- _Assignment_
I'd like the records transcribed exactly, leaving the images out.

Stored items
§ §

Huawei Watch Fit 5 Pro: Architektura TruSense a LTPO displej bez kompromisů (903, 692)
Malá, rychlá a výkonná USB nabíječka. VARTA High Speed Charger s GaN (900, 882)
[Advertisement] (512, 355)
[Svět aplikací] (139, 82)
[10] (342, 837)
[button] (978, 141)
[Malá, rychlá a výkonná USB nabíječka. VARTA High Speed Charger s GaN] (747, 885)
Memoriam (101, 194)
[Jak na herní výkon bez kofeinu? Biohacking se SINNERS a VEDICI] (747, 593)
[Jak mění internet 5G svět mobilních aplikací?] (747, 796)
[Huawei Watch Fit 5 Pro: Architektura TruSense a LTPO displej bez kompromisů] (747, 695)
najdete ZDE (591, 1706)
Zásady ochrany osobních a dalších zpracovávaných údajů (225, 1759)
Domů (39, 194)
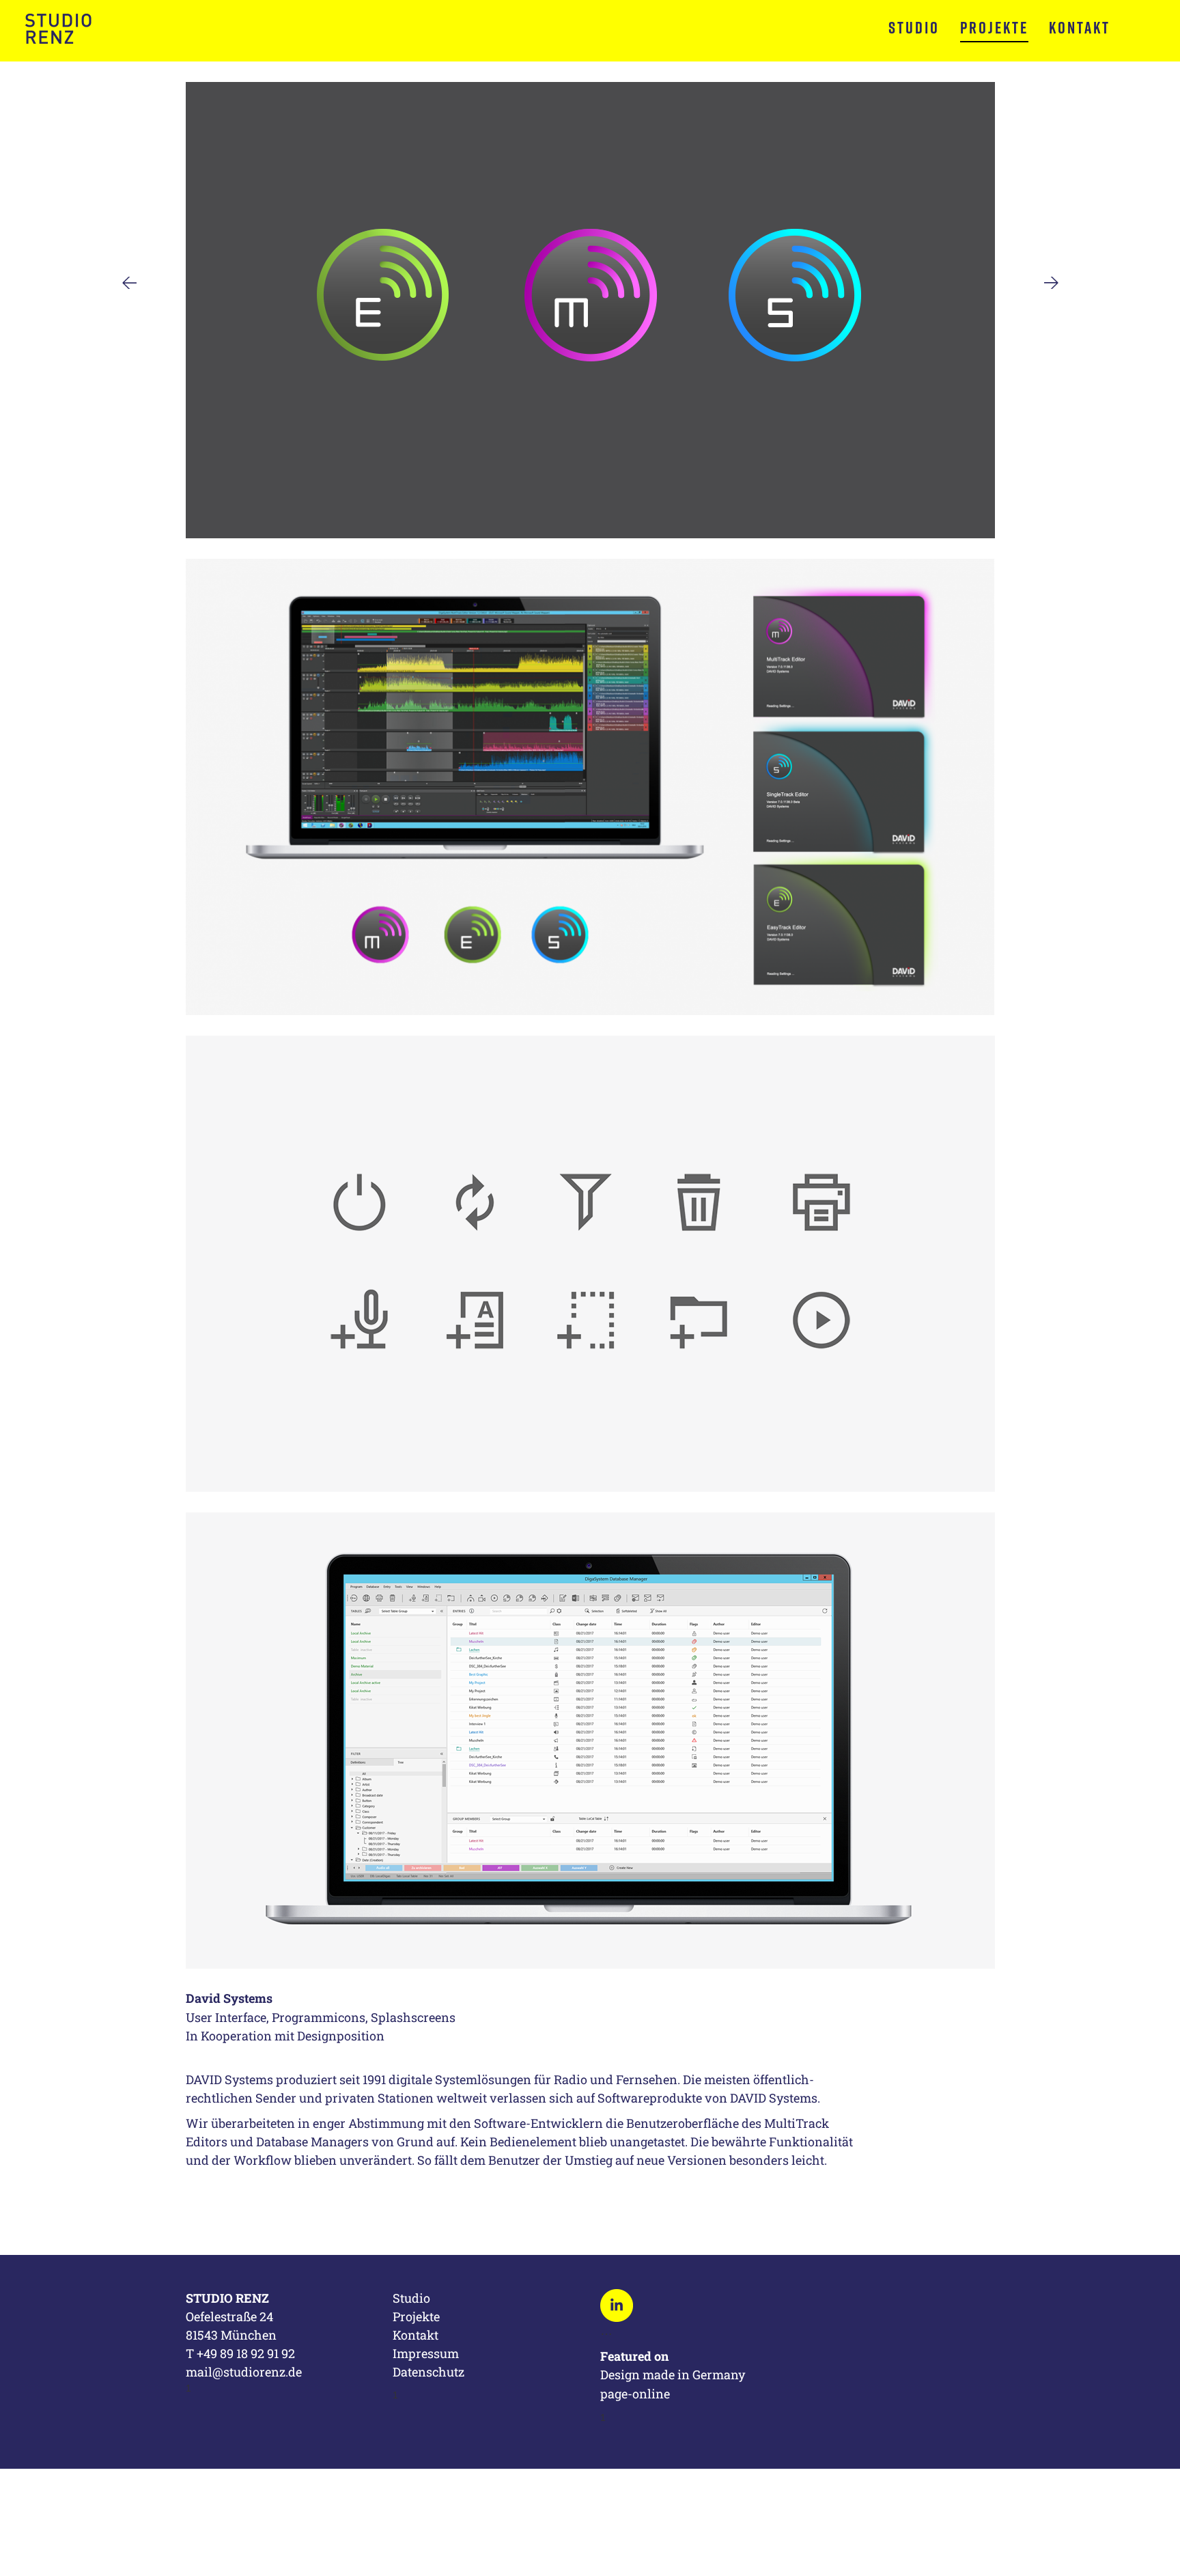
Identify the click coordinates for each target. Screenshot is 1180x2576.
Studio (914, 27)
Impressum (426, 2353)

§ §

- _Answer below_
Huawei Watch Fit 5 Pro: Architektura TruSense a LTPO displej bez kompromisů (903, 692)
Malá, rychlá a výkonná USB nabíječka. VARTA High Speed Charger s GaN (900, 882)
[Advertisement] (512, 355)
[Svět aplikací] (139, 82)
[10] (342, 837)
[button] (978, 141)
[Malá, rychlá a výkonná USB nabíječka. VARTA High Speed Charger s GaN] (747, 885)
Memoriam (101, 194)
[Jak na herní výkon bez kofeinu? Biohacking se SINNERS a VEDICI] (747, 593)
[Jak mění internet 5G svět mobilních aplikací?] (747, 796)
[Huawei Watch Fit 5 Pro: Architektura TruSense a LTPO displej bez kompromisů] (747, 695)
najdete ZDE (591, 1706)
Zásady ochrany osobních a dalších zpracovávaných údajů (225, 1759)
Domů (39, 194)
Identify the click coordinates for each target. Screenshot is 1180x2576.
Studio (914, 27)
Impressum (426, 2353)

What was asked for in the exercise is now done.